What Whitney Houston Taught MeSingle-Minded: As a black girl from a small town, I learned who is "the greatest love of all." |
"Can you believe these little fools wanted to perform in blackface?" I heard her say over the phone to someone back home. In the end I performed a solo "Wind Beneath My Wings" after three weeks of private singing lessons and won third place. I always say people expected me to be good.
The next year, I was poised for the top prize. A friend of the family sent over an emerald green dress made of taffeta and black velvet with voluminous sleeves that looked like fancy swimmies. My mother dyed a pair of lace stockings black to match. My "heels" had bows on the front that were bigger than my fists. I'd even gotten a perm. Now all I needed was an actual song to sing.
It had been decided that I'd do another solo, which was perfect, since no one would sing with me anyway after my mom had made such a fuss the year before. Plus, I'd grown in confidence in the last 12 months. Sure, I still stood out, but I was no longer the new kid on the island -- just the black one.

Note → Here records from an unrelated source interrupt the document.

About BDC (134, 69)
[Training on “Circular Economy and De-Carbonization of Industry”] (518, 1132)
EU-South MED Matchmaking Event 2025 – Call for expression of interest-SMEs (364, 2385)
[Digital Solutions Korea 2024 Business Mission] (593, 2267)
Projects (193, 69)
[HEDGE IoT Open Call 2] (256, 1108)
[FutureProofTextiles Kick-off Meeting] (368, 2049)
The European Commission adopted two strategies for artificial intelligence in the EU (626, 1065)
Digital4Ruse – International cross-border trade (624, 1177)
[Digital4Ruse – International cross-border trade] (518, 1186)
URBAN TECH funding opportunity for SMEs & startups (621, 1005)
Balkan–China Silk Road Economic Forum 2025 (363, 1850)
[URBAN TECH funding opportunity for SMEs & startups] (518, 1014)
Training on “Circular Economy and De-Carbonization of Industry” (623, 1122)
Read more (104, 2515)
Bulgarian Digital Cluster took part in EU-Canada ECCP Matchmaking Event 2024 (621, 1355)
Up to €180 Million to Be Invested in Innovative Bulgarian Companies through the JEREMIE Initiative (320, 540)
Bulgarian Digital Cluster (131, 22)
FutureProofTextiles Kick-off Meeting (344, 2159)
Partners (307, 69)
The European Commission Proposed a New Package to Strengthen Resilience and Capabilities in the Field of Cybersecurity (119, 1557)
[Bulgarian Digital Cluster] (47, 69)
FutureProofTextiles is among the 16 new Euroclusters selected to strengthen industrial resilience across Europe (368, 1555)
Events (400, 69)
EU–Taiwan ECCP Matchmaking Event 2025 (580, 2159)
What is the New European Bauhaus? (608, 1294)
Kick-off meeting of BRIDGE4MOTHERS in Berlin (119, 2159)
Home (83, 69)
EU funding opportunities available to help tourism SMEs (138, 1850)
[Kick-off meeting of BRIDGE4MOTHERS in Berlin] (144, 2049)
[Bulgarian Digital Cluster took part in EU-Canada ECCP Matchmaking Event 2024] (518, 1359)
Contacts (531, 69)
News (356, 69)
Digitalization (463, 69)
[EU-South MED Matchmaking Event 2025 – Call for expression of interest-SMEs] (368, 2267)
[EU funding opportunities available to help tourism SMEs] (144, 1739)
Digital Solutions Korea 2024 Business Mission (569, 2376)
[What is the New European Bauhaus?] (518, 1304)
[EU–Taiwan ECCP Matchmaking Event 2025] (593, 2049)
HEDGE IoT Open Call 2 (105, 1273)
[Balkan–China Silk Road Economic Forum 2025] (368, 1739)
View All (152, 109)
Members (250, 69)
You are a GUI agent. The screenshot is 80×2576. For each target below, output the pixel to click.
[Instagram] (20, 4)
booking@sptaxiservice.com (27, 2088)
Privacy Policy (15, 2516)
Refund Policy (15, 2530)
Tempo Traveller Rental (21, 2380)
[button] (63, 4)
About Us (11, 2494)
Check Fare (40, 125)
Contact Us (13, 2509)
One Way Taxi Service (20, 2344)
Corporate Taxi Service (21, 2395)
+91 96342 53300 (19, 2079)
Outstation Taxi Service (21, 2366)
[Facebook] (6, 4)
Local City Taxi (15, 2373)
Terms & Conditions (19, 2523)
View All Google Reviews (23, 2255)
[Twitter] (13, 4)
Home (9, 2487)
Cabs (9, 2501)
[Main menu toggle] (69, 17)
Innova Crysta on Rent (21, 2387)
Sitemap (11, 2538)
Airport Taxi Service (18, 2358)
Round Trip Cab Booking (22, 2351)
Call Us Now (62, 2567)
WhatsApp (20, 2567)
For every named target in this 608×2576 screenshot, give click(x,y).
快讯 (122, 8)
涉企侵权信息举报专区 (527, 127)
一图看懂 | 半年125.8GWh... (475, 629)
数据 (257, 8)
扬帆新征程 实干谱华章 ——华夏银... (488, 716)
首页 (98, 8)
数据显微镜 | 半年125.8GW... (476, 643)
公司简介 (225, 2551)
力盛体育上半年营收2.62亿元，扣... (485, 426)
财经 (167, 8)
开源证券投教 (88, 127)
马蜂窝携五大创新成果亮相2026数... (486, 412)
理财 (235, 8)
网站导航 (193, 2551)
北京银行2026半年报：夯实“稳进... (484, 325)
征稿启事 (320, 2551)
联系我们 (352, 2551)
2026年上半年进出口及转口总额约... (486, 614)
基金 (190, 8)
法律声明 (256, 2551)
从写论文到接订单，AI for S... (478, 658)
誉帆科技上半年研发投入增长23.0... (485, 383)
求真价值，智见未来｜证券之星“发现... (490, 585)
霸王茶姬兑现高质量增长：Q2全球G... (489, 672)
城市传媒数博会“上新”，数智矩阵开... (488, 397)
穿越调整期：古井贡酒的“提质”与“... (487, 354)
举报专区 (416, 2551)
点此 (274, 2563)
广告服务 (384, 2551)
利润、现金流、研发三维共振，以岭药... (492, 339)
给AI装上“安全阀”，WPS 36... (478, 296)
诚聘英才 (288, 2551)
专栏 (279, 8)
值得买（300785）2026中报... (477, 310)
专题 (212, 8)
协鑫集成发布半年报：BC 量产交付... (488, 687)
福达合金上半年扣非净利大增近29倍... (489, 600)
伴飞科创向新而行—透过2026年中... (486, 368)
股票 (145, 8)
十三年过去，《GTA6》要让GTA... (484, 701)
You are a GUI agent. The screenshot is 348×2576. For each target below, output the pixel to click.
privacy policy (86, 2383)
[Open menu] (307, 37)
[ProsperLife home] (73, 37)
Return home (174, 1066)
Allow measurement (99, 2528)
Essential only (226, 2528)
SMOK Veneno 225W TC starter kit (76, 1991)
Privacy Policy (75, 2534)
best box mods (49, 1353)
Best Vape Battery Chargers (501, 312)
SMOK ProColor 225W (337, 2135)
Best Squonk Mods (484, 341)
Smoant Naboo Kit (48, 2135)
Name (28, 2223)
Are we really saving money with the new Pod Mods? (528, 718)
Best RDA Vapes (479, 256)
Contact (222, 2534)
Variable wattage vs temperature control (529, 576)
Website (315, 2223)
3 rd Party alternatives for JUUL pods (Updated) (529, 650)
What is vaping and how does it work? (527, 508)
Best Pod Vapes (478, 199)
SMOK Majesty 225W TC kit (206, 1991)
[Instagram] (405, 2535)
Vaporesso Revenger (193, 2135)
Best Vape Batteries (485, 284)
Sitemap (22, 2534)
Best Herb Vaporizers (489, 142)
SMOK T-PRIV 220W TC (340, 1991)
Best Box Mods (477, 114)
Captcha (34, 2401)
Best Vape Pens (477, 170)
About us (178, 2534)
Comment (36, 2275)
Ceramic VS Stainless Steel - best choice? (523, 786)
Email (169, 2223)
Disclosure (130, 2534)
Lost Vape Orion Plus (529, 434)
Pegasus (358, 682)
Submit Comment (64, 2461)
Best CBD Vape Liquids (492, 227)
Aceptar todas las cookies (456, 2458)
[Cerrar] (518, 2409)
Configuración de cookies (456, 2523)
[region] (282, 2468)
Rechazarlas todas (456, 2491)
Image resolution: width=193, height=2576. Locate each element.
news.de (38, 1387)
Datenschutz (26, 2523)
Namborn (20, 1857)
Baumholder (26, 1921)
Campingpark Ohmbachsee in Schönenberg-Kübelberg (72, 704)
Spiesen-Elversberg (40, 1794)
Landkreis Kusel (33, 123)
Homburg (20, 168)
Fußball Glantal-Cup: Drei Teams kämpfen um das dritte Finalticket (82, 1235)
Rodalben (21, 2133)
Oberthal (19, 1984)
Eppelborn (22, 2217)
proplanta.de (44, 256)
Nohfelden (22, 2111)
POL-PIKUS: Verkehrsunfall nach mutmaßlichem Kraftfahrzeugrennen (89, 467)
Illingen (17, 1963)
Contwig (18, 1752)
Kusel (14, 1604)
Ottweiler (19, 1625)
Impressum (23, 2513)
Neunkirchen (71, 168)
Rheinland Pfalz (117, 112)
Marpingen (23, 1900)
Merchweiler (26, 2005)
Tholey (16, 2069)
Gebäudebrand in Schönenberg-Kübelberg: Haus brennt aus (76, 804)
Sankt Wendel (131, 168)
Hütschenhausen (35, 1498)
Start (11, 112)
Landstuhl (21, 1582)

Bette Midler had worked for me the year before, so I flipped through her songbook at the local karaoke bar where my mom worked while I waited for Frances to finish her shift. None of the songs on the Divine Miss M's playlist spoke to me; everything sounded old. "Boogie Woogie Bugle Boy"? My choices were limited. Frustrated, I almost resigned myself to forgetting the whole thing.
Later that night, my mom gave me a crumbled printout of "The Greatest Love of All," and I screamed. Of course! What had I been thinking? I set out to memorize the real lyrics, immediately replacing my misheard version of the song. It was "and if by chance that special place," not "and if by lance that freshal face." The more I learned, the more I understood why my mom had chosen it for me.
The song was about confidence. It was about loving yourself, hugging yourself and depending on yourself. A hard but necessary lesson for any little girl, but especially a little girl drowning in a fishbowl without someone to look up to -- or someone who even looked like her outside her own living room. "The Greatest Love of All," I'd eventually figure out, is so obviously (but sometimes so elusively) your own. A black girl named Whitney Houston taught me that.
I think I came in third again that year. The song ran on too long, according to the judges. So I was docked a couple of points. My mom called that a "technical knockout." And the rest of my friends said I'd been robbed. "You were amazing," I heard over and over that night from the mothers and fathers of children who called me names that you learn only from adults.
My singing career didn't take off after that; something about me was not really able to sing beyond the occasional small-town talent show. But I'll never forget the lesson Whitney's lyrics taught me and no doubt countless little girls all over the country: Screw the people who don't believe in you, because the most important relationship you'll ever have is the one you have with yourself. I learned to stop looking for "someone to look up to" and looked in the mirror.